**DIRECTIVE:**
Please render the records as a Markdown table with the columns Row and Line, starting at the line with "The width and" and continuing through the end of the records. Give one row per line, skip blank lines, and leave the pictures out.

........

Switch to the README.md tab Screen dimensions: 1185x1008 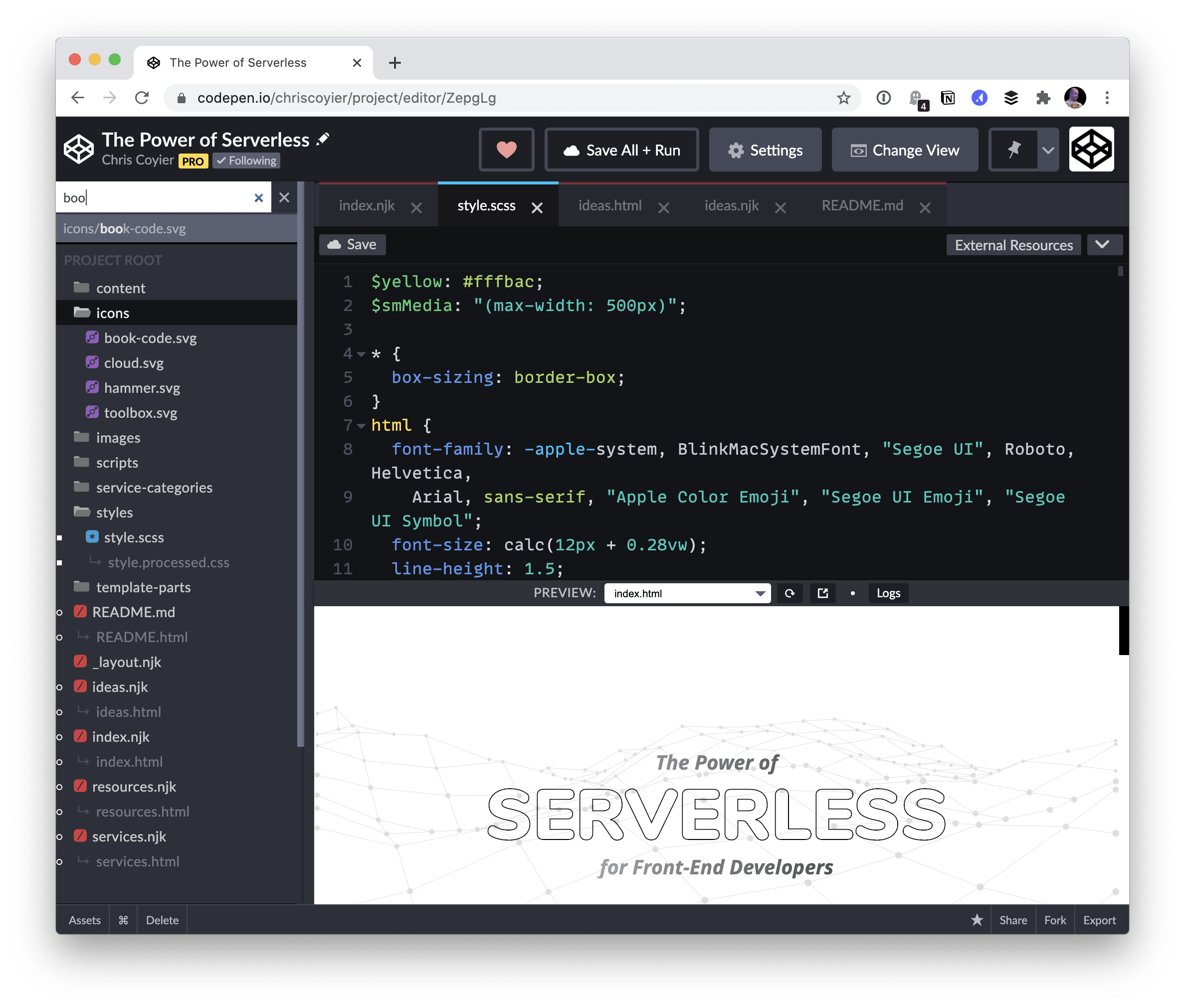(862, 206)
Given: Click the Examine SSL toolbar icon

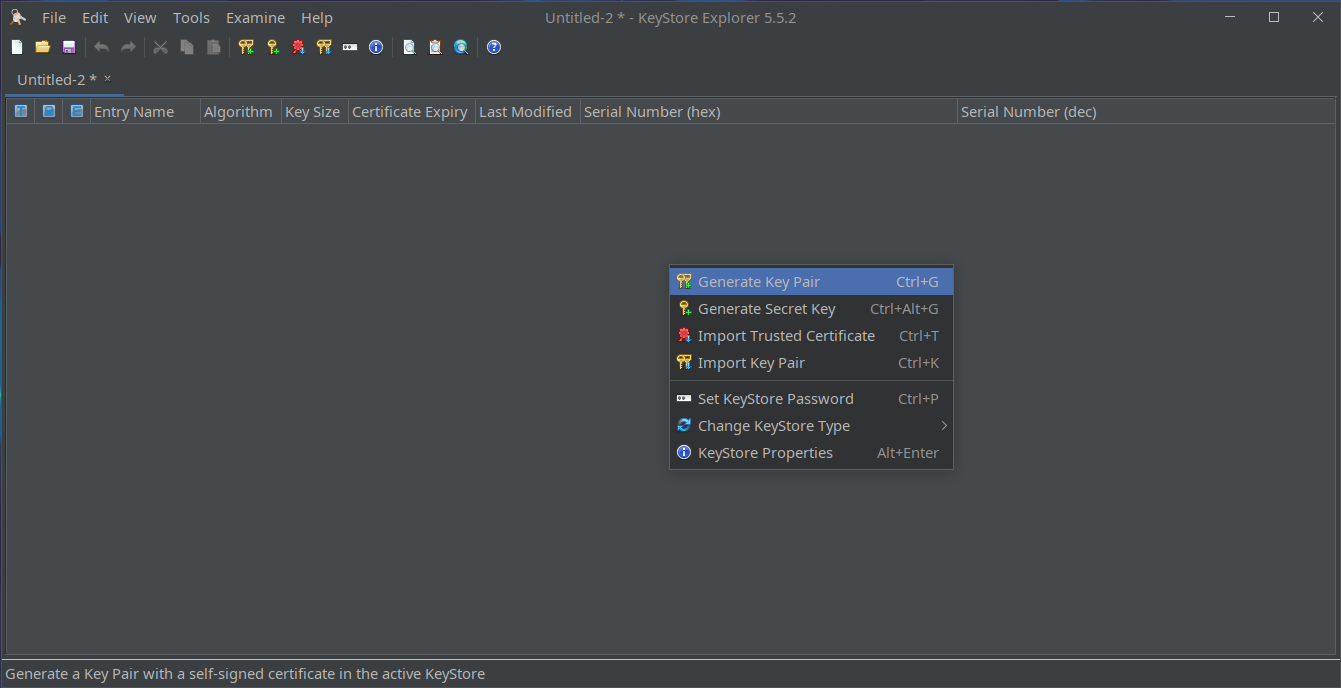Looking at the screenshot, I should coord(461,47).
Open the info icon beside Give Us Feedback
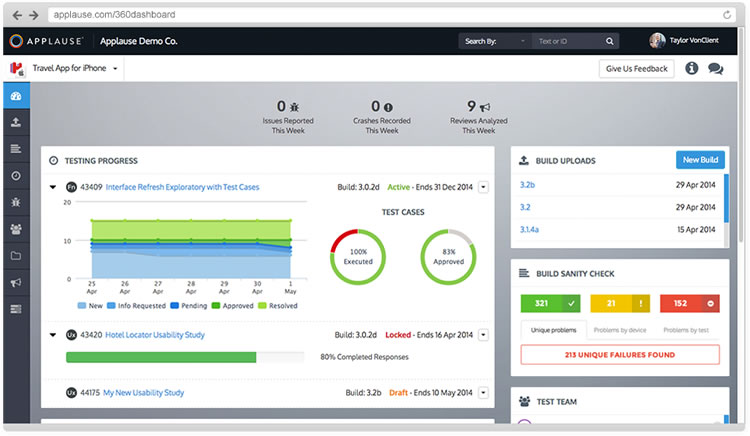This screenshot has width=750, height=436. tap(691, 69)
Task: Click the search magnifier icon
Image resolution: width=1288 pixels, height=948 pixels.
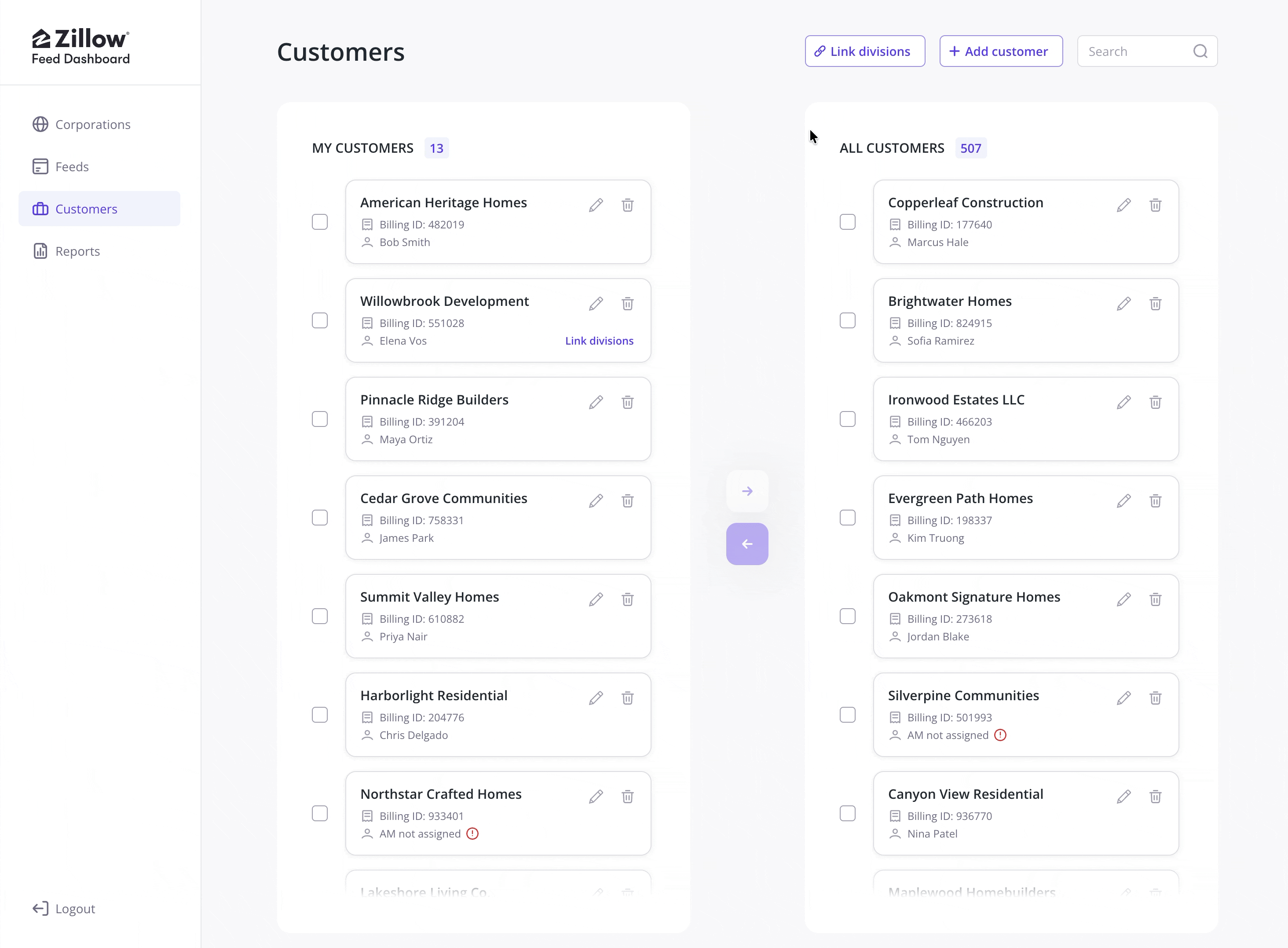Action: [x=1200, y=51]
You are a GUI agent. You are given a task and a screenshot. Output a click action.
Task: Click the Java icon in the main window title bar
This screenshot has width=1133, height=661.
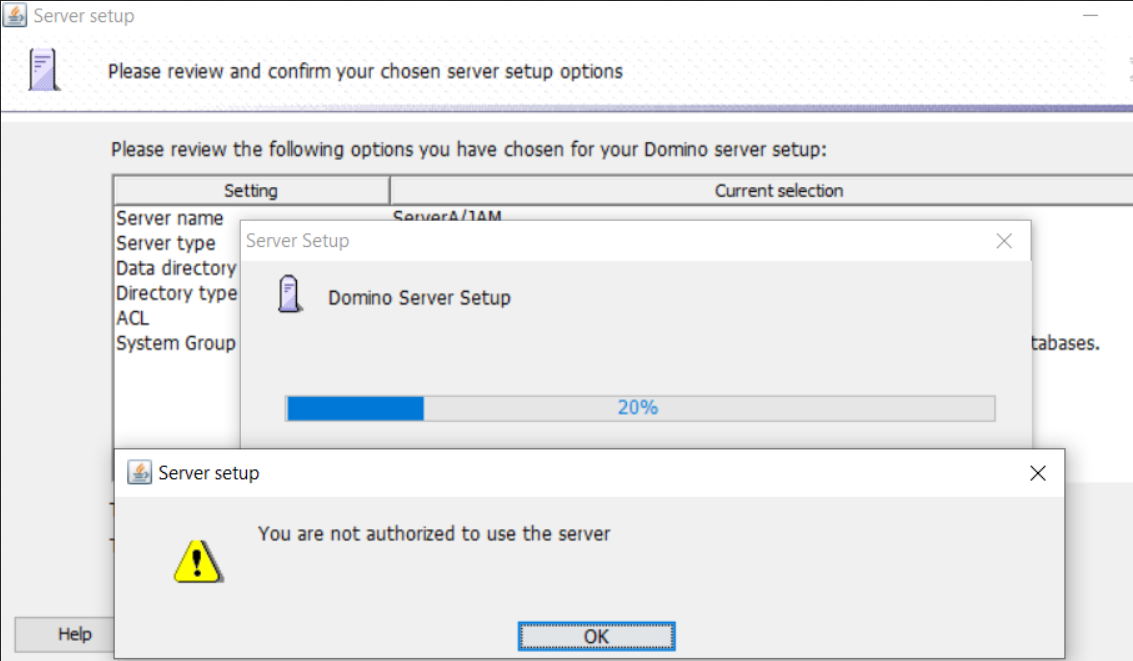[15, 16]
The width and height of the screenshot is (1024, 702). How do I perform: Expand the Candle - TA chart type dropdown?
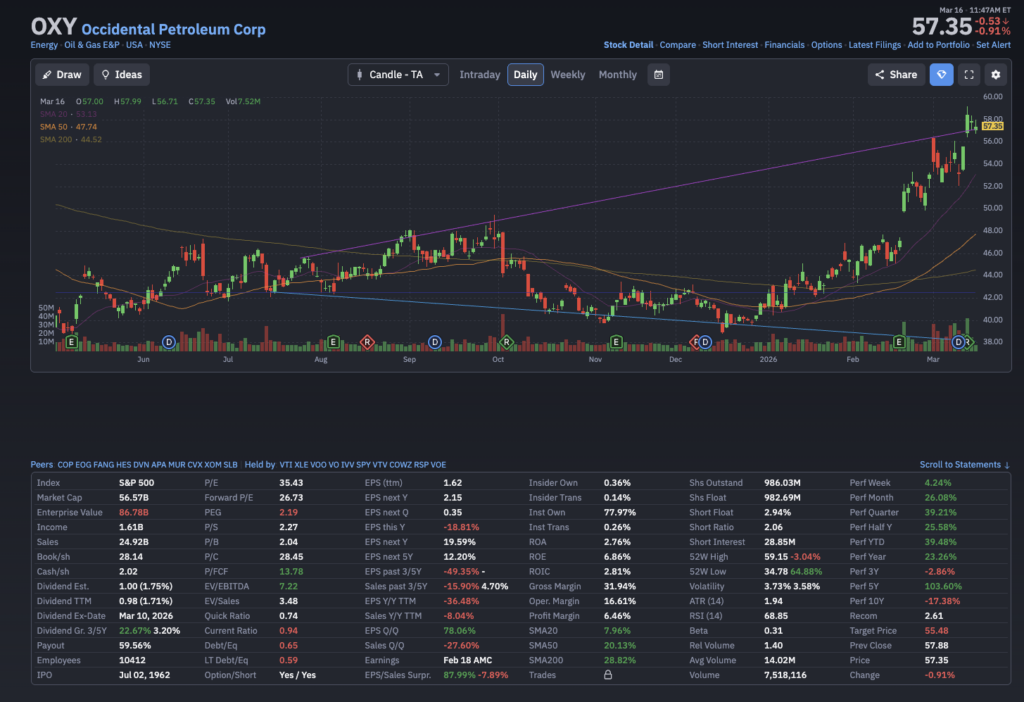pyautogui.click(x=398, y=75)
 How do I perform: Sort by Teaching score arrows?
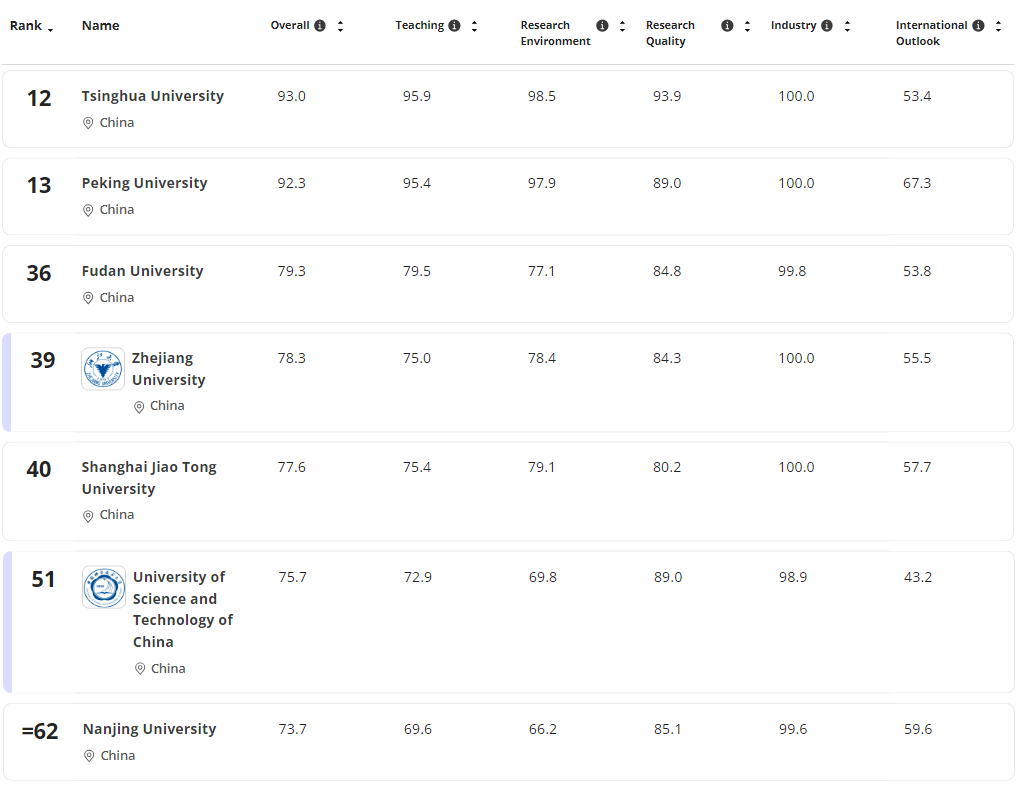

........

**REPLY TO THE TASK:**
| Row | Line |
|---|---|
| 1 | The width and height of the screenshot is (1024, 702). How do I perform: Expand the Candle - TA chart type dropdown? |
| 2 | pyautogui.click(x=398, y=75) |
| 3 |  How do I perform: Sort by Teaching score arrows? |